Screenshot grounding data:

_ _ _

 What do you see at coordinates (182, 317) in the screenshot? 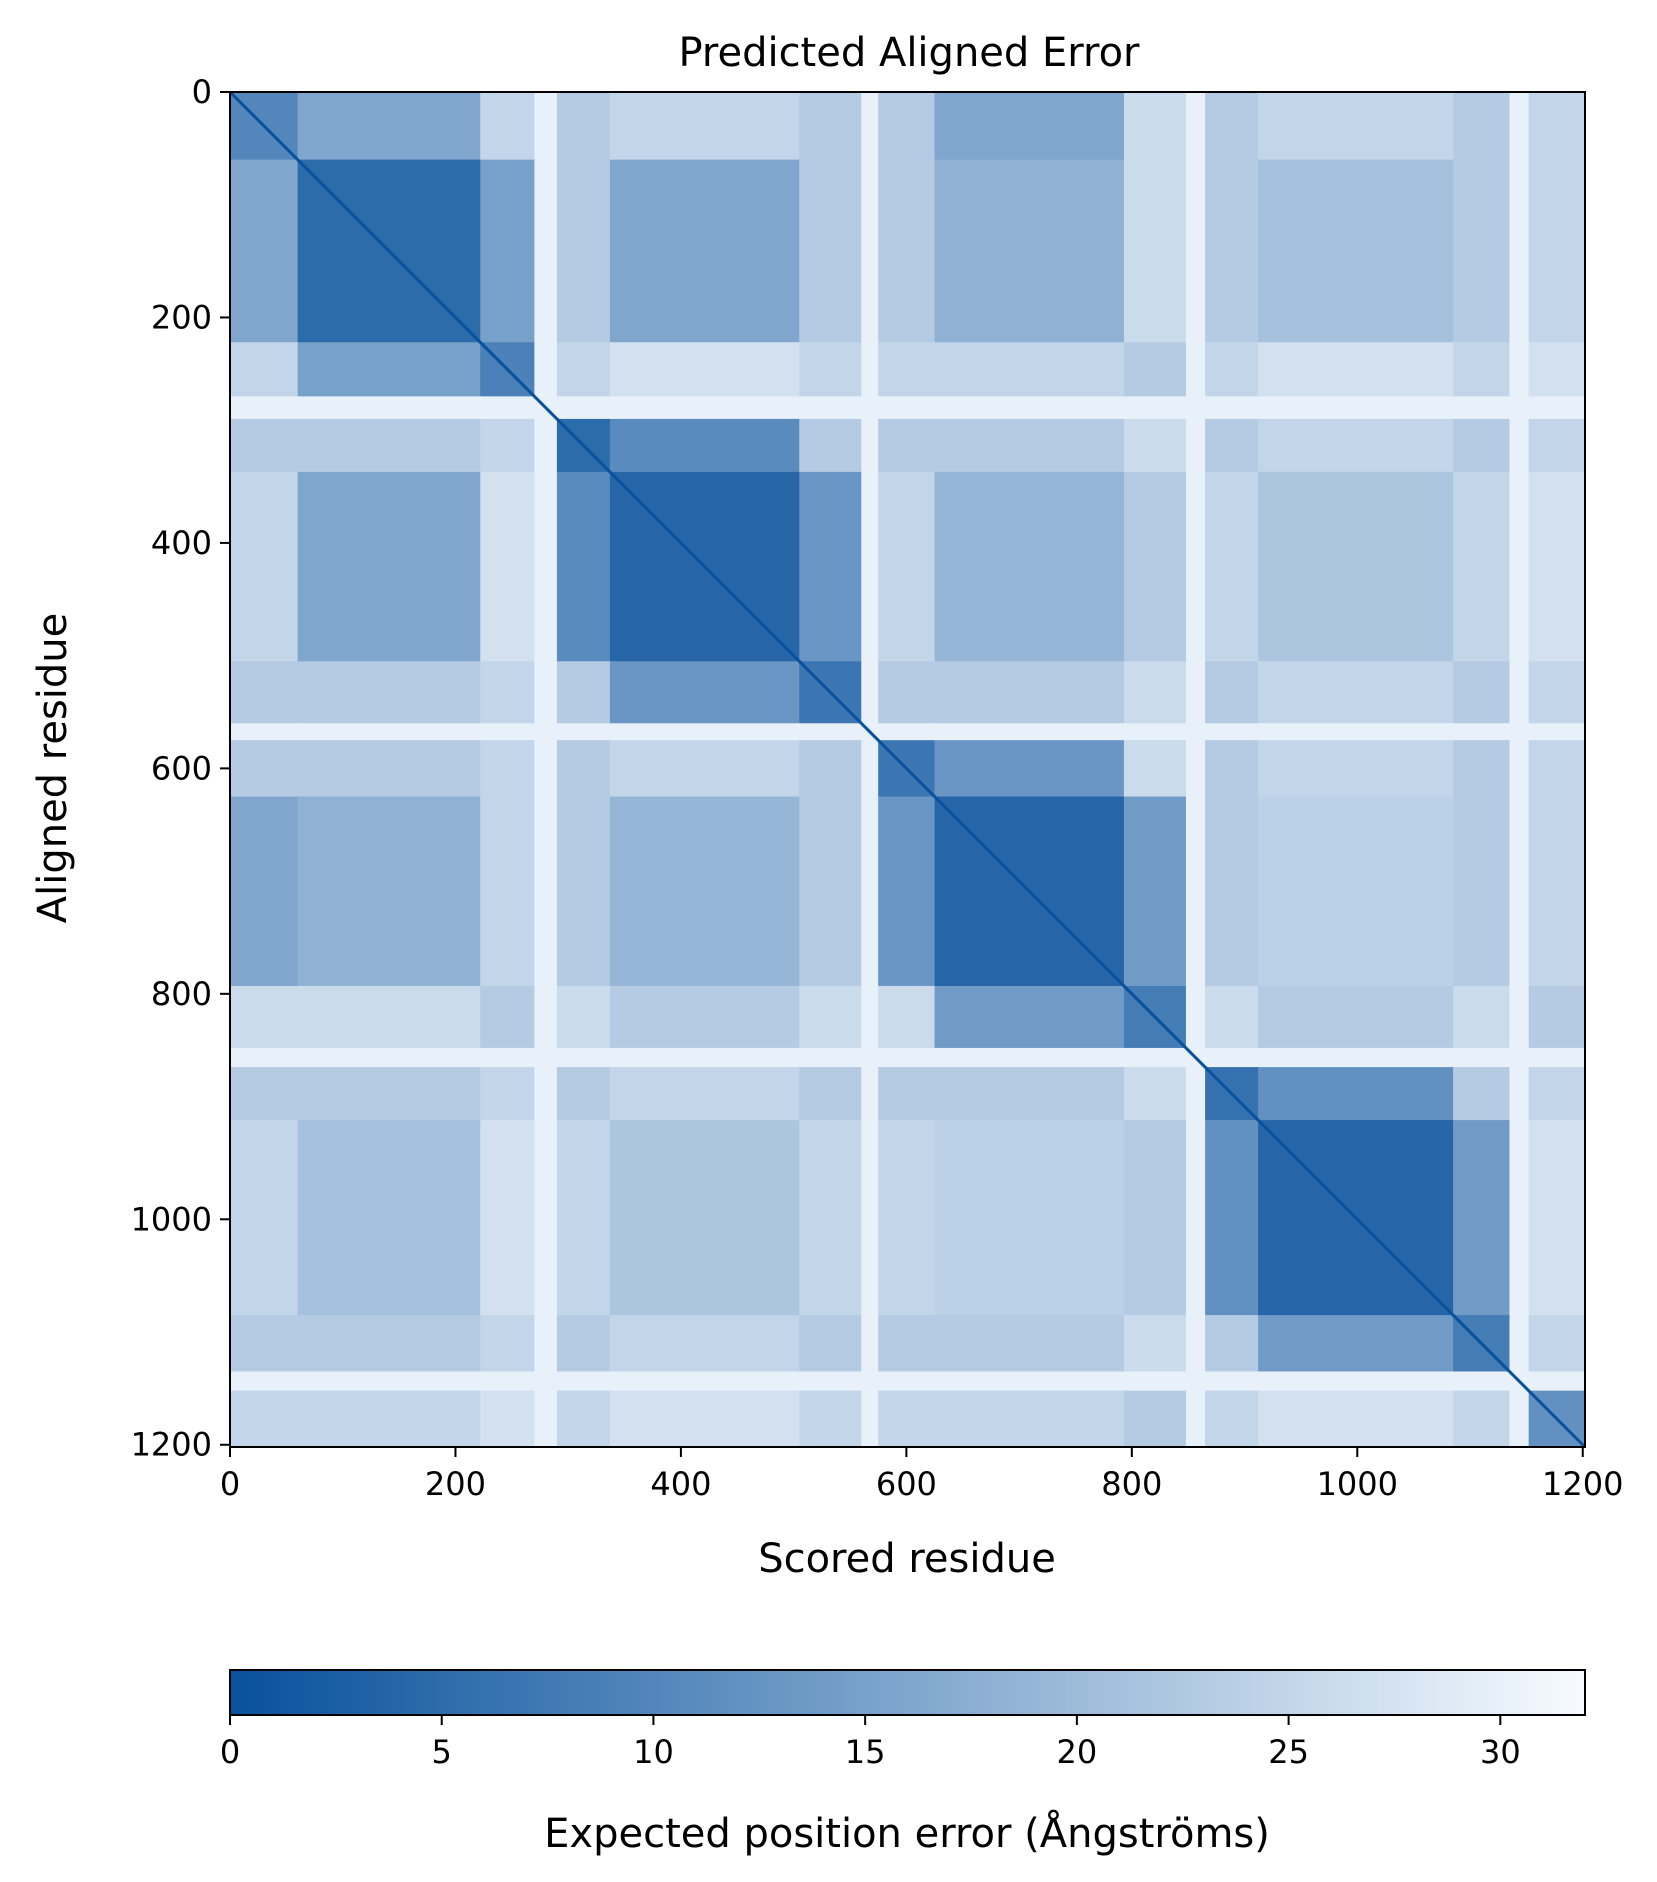
I see `y-tick-label: 200` at bounding box center [182, 317].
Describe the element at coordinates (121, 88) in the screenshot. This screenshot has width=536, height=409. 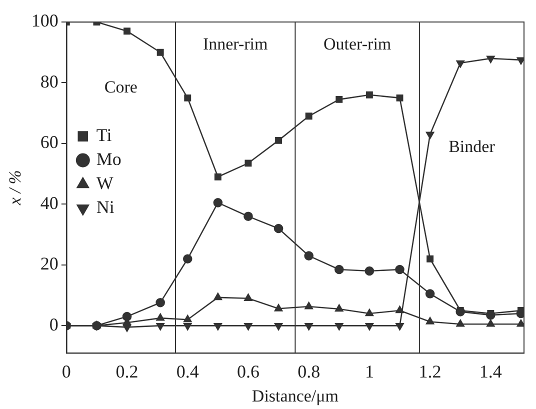
I see `annotation: Core` at that location.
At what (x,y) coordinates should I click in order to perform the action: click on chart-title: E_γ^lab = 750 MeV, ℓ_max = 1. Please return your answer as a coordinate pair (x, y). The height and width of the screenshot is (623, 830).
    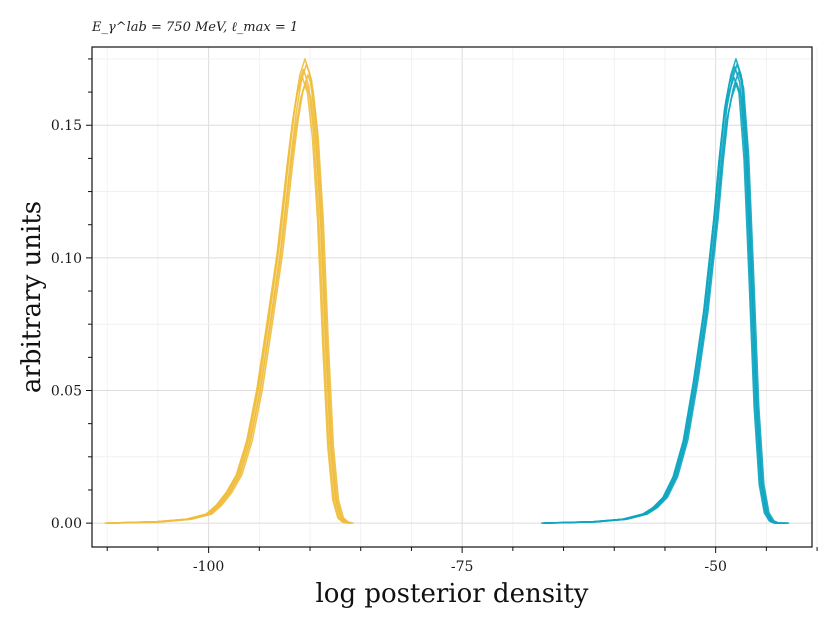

_ _ _

◆ Aim of the task:
Rewrite all the records above, changing every "screenshot" to "image" and leaving everything else the same. Don't include the pictures in your answer.

◆ Task solution:
 What do you see at coordinates (182, 317) in the image? 
I see `y-tick-label: 200` at bounding box center [182, 317].
Describe the element at coordinates (121, 88) in the image. This image has width=536, height=409. 
I see `annotation: Core` at that location.
At what (x,y) coordinates should I click in order to perform the action: click on chart-title: E_γ^lab = 750 MeV, ℓ_max = 1. Please return your answer as a coordinate pair (x, y). The height and width of the image is (623, 830).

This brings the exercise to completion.